Tuesday, 15 May 2012

Lo-carbing in the land of bread and cake

Never one to shy away from a faddy diet in the attempt to get rid of some of the excess poundage gained over the last xx years of indulgence, I have recently taken to the lo-carb way of eating - with something of a light bulb moment - this actually seems to work for me.  OK so the weight loss hasn't been as striking as it has for some of the others in my online support group - but for me the idea that I've pretty much stuck to something for four weeks, lost some weight, and some inches and haven't had to give up my beloved vino means it's got to be pretty good going.

However, much as I love meat, cheese, butter, cream and nuts - I'm finding two things a little bit tricky.  In my previous post I was extolling the virtues of the German Kaffee und Kuchen culture - now these fruit and sugar laden creations don't really fit when lo-carbing (although I have to admit to some cheating with birthday celebrations over the past couple of weeks) we're just coming into the summer and there are lots of rhubarb, strawberry and cherry creations around and I'm salivating at the thought of cake - when I know I should be abstaining.

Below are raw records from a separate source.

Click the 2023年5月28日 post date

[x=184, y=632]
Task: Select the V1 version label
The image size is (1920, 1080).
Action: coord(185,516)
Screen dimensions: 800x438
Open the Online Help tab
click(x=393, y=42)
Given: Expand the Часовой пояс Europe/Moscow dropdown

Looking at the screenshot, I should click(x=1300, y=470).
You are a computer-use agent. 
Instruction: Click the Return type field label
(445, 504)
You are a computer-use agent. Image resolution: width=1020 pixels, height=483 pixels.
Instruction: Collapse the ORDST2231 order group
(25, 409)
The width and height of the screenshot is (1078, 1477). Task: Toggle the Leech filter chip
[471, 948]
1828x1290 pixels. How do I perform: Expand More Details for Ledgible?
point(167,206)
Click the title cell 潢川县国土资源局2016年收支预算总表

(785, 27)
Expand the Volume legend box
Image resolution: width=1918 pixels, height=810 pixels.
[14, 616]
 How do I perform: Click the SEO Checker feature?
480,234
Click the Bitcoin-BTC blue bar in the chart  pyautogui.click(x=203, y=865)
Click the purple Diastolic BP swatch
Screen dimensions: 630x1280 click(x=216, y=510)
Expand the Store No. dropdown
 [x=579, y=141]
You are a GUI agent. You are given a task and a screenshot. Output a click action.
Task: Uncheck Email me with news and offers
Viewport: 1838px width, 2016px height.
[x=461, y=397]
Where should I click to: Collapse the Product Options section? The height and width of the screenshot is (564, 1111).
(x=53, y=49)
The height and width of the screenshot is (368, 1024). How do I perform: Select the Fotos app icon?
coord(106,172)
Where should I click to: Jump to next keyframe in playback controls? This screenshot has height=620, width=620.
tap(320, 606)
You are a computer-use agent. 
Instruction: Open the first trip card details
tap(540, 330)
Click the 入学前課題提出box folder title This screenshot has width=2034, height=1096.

The second area of difficulty is that of bread.  Now German bread is something marvellous - so many different types of grain to choose from, rolls with all manner of seeds on and in ranging from the dark and dense rye breads through multi-grain to light and fluffy rosinenbrot (raisin bread).  So over the past four weeks, not one ounce of bread has crossed my lips - I have stayed away from the B├Ąckerei as much as possible (not that easy when there are several on every high street, and always one at the entrance to every supermarket) but I'm now noticing as I pass that there is a 'new loaf in town' - the OK Brot.

OK Brot (we'll use this as a generic term as it's called different things in different places) is a bread which is very low in carbohydrate - typically less than 10g/100g (regular bread is generally over 50g/100g).  The emergence of these breads has come about as more people here are following the 'Schlank im Schlaf' principle which aims to regulate insulin production and aid weight loss.  The idea is that you have a very carb heavy breakfast a mixed lunch then a lo-carb supper - hence these new breads.  The German diet is based around a main meal at lunchtime then the so-called 'Abendbrot' evening meal - which is essentially a lighter meal, usually bread (!), meats, cheese - perhaps some soup.  So the lo-carb bread is needed to replace the normal bread for the evening meal.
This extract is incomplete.